Assignment - Search the records for the word "icon" and report each line that has it.

Data supplied -

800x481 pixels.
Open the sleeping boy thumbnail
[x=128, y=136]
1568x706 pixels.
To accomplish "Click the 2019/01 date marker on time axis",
--
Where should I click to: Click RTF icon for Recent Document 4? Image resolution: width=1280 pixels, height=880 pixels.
---
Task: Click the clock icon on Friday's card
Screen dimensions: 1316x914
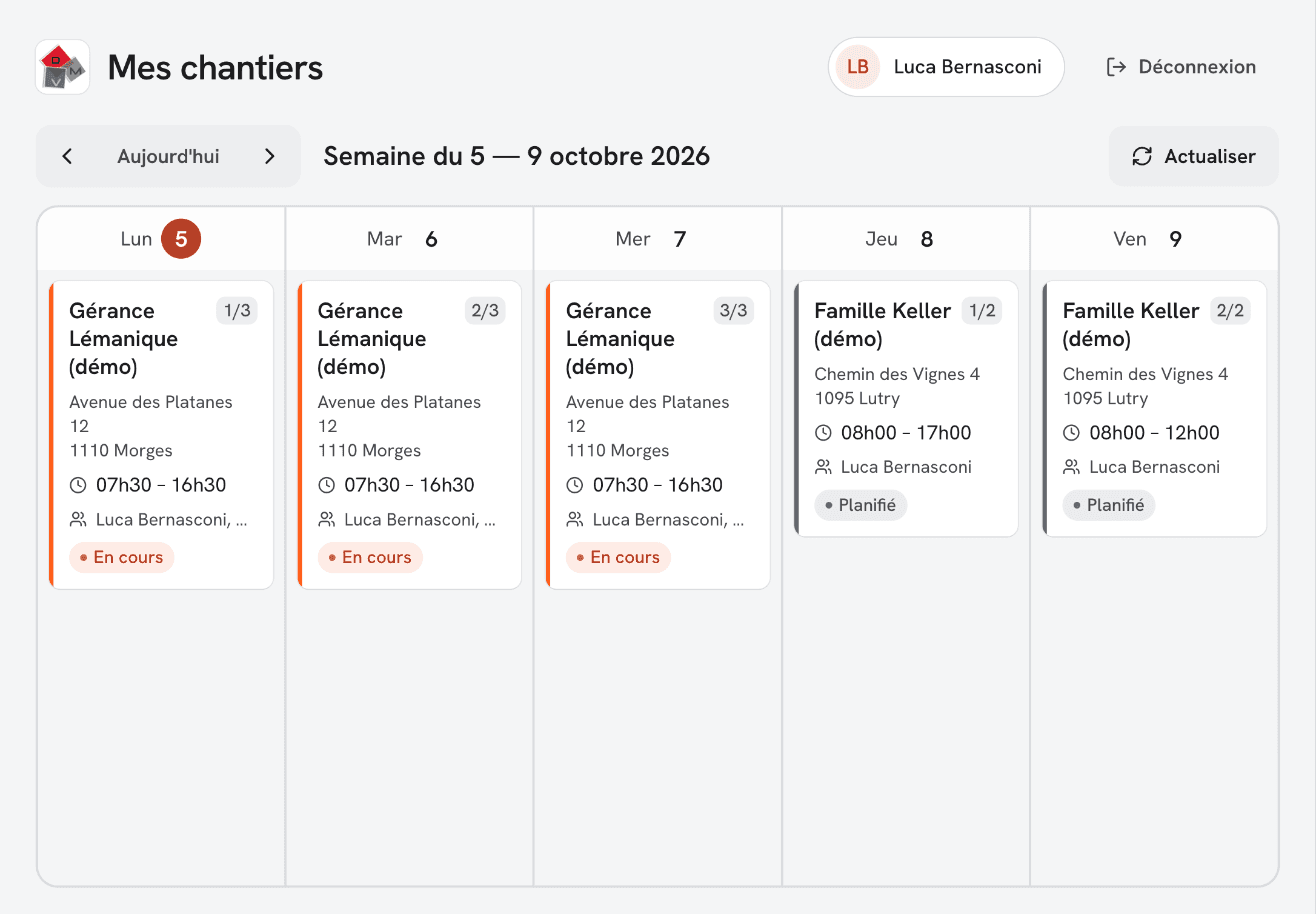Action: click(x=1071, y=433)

Your solution -
Where should I click to: Click RTF icon for Recent Document 4? Image resolution: width=1280 pixels, height=880 pixels.
Task: Click the clock icon on Friday's card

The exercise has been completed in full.